__Testo estratto__.
┌──
La buona Notizia

di Jonathan Safran Foer
Questo passo del Vangelo presenta un uomo, Simeone, la cui vita è stata definita dall’attesa della venuta di Gesù. Oggigiorno tendiamo a vedere l’attesa come un problema da risolvere. Le stagioni sono troppo lente per noi, il raccolto viene inviato in tutto il mondo per soddisfare i nostri appetiti. Andare nei negozi è troppo lento, quindi ordiniamo su Amazon; inviare lettere scritte a mano per posta è troppo lento, quindi inviamo e-mail o messaggi di testo; incontrarsi di persona è troppo lento, quindi usiamo Zoom. (Praticamente tutti i nostri porgessi tecnologici sono orientati a rendere le cose più veloci, più facili, meno frizionali). Spesso siamo multitasking, come se il tempo stesso fosse un intralcio, bisognoso di moltiplicazione.
Attendere non è essenzialmente male e nemmeno essenzialmente bene. Ci sono molte ragioni per essere grati della comodità offerta dalla tecnologia. Ed è ancora più chiaro che non dovremmo aspettare che la malattia curi se stessa, che l’arco della giustizia si pieghi o che la sofferenza faccia il suo corso. Il progresso esige impazienza. E tuttavia, le qualità che definiscono l’attesa — tolleranza, perseveranza durante i cambiamenti, fede — sono le stesse che definiscono l’amore. Come l’amore, l’attesa richiede di essere appresa e praticata. E ciò che perdiamo della nostra capacità di attendere, lo perdiamo anche della nostra capacità di amare.
Come genitore, spesso mi ritrovo a lottare con l’attesa. È una tentazione augurarsi che alcuni periodi — giornate estenuanti, notti insonni, i primi dentini, abituare all’uso del vasino… — passino più rapidamente. Ed è una tentazione comprendere il mio ruolo nella vita dei miei figli come guida verso il futuro — insegnante della prossima lezione, curatore della prossima esperienza. Ma se una porzione della propria mente è nel futuro, lo è anche una porzione del proprio amore.
Lotto con l’attesa come scrittore (che cerca molto spesso la fine del progetto piuttosto che il processo di creazione), come marito (che vuole la soluzione per i fastidi invece che le nuove intuizioni trovate vivendoli) e come uomo nel mezzo della propria vita (che desidera ardentemente la rassicurazione piuttosto che la ricerca del significato).
Quando Simeone alla fine incontra Gesù dice a Dio: «Ora lascia, o Signore, che il tuo servo vada in pace». Forse è questo l’elemento più straordinario del Vangelo: non l’attesa di Simeone, bensì il suo riconoscerne la fine.
Quando premiamo perché il momento presente vada avanti, qual è la pace che stiamo aspettando? Riusciremmo a riconoscere il suo arrivo?
└──
__Compiti richiesti__.
- 1) Riporta dal testo sull'attesa il passo che comincia dalle parole "Quando Simeone alla" e termina dopo le parole "il suo arrivo?".
- 2) Stabilisci se le affermazioni (a), (b) e (c) concordano con il testo sull'attesa: rispondi sì o no e cita le parole del testo che lo dimostrano. (a) La vita di Simeone è stata definita dall'attesa della venuta di Gesù. (b) Secondo il testo, attendere è essenzialmente male. (c) Il progresso esige pazienza.
Le righe non hanno alcun ruolo in questo lavoro.

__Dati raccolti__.
┌──
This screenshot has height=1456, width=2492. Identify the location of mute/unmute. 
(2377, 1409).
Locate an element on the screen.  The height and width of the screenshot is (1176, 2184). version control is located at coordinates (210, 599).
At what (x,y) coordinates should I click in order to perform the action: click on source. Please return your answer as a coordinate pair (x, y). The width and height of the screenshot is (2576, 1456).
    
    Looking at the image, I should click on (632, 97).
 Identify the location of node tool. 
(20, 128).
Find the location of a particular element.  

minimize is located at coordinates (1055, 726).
└──
__Risposte fornite__.
- 1)
Quando Simeone alla fine incontra Gesù dice a Dio: «Ora lascia, o Signore, che il tuo servo vada in pace». Forse è questo l’elemento più straordinario del Vangelo: non l’attesa di Simeone, bensì il suo riconoscerne la fine.
Quando premiamo perché il momento presente vada avanti, qual è la pace che stiamo aspettando? Riusciremmo a riconoscere il suo arrivo?

- 2)
(a) Sì: «la cui vita è stata definita dall’attesa della venuta di Gesù».
(b) No: «Attendere non è essenzialmente male e nemmeno essenzialmente bene.»
(c) No: «Il progresso esige impazienza.»